The drawings surrounding the sketching figure give the viewer the feeling that they are seeing inside the figure’s mind - that this Crown Heights street is a state of mind as much as being the environment that surrounds him. Viewers can enter the installation and walk around the sculpture taking in its Herculean proportions and its sense of quiet power.
"Angel in Crown Heights" is part of a series of three installations called "Crossing Brooklyn," curated by Marian Griffiths of Smack Mellon gallery, that will be displayed at the Central Library.
"It’s a strange sculpture," said Masters. "[Angel’s] gigantic he’s 6-foot, 3-inches. He’s big and strong, and he has a gentle, introspective aspect to him. The huge and strong compared to the quite gentlemanly characteristic of him - going from large to small - I think I was successful in getting that."

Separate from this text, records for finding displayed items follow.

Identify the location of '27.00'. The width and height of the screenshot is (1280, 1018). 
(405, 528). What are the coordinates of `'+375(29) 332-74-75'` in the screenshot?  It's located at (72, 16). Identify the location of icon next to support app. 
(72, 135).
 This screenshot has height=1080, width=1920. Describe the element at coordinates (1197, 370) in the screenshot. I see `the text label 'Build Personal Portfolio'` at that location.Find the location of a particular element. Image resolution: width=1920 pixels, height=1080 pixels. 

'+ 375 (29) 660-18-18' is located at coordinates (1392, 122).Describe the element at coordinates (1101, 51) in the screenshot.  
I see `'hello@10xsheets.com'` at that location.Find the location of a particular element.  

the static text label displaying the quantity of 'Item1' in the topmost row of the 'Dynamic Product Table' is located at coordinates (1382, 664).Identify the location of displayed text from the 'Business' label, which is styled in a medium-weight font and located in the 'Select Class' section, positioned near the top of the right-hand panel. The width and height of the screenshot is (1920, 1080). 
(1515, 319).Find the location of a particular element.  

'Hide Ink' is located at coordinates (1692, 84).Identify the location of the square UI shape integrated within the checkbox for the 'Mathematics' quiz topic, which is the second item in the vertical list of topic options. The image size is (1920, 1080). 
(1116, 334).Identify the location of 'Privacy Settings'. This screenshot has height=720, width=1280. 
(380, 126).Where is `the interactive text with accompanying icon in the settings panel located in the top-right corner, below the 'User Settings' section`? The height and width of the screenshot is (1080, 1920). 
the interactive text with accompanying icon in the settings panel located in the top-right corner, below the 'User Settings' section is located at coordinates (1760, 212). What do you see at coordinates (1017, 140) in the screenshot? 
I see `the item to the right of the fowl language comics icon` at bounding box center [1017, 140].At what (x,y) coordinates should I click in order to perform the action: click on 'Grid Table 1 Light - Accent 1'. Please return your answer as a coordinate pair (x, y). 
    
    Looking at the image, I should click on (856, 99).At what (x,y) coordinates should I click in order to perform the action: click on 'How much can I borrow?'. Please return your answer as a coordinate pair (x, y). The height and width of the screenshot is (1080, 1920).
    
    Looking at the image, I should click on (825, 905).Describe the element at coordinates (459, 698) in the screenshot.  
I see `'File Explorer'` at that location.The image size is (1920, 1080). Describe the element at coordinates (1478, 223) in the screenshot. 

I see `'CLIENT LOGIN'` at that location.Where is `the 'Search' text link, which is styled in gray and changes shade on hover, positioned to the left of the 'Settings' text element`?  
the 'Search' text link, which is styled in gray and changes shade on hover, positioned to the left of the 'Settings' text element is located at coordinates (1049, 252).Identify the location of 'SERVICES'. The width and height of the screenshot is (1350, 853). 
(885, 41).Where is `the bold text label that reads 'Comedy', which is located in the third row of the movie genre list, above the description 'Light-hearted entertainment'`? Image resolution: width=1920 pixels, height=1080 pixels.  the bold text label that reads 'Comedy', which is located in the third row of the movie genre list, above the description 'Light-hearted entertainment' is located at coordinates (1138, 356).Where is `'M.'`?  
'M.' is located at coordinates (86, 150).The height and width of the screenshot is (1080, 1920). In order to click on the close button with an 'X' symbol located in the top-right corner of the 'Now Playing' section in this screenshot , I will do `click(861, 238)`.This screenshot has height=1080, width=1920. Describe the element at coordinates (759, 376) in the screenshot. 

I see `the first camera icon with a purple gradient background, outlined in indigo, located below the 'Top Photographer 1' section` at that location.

On the second-floor balcony, six of Masters’ colored pencil drawings are on display. These six sketches were part of her plans for her 28-panel mural, "Walking New York," which Masters was commissioned to install at JFK International Airport in 2001.
The sketches on display are Brooklyn scenes - "Wedding under the Brooklyn Bridge," "Dinner in the Artist’s Studio" (in Masters’ studio), "Botanica" from Flatbush, "York Street subway station," "Garment Workers" from DUMBO, and "Manhattan Bridge" - but the "Walking New York" murals contain scenes from all over the five boroughs.
The installation of Masters’ "Walking New York" was part of the opening of JFK’s Terminal 4. For the project, Masters created 28 narrative reliefs out of fiberglass, each 8-and-a-half feet high by 10 feet wide, covering a 350-foot-wide span above the immigration booths of the terminal. Her sculpted murals, with reliefs up to 6-inches deep and 800-pounds each, now greet passengers with vibrant scenes of New York life. The JFK wall relief was cited as the best public art project of 2001 by the Municipal Art Society.
On Jan. 11 at 2 pm, Masters will show a short film and give a talk about the "complicated" process of making the "Walking New York" murals.
"We had to take a window out of my studio," said Masters. "A crane came and we took all 28 pieces out of the seventh-floor window. I love doing things with cranes. My dad built bridges, so I love the construction thing, but I usually don’t have that kind of budget. But in this case that was the cheapest way to get them out. We got them all out in four hours."
Masters’ huge, pink relief of Coney Island in front of Long Island University’s Brooklyn campus is 16 feet tall. She has created not one but dozens of concrete reliefs for a piece commissioned by the Metropolitan Transportation Authority to one day adorn the Ocean Parkway Viaduct, the last stop on the D-line.
"I like knowing how to use hoists and cranes," she said. "It gets beyond physical ability and into the cleverness of using lifting tools.
"Big pieces are my natural scale."
"Angel in Crown Heights"
will be on display through Feb. 27 at the Brooklyn Public Library’s
Central Library Lobby Gallery in Grand Army Plaza. On Jan. 11
at 2 pm, Masters will give a talk. Central Library hours are
Monday through Thursday, 9 am to 8 pm; Friday and Saturday, 9
am to 6 pm; and Sunday, 1 pm to 5 pm. For more information, call
(718) 230-2100 or visit the library’s Web site at www.brookl
The "Crossing Brooklyn" series will continue with works by Tom Kotik (March 6-April 25) and John Beech (May 2-June 27).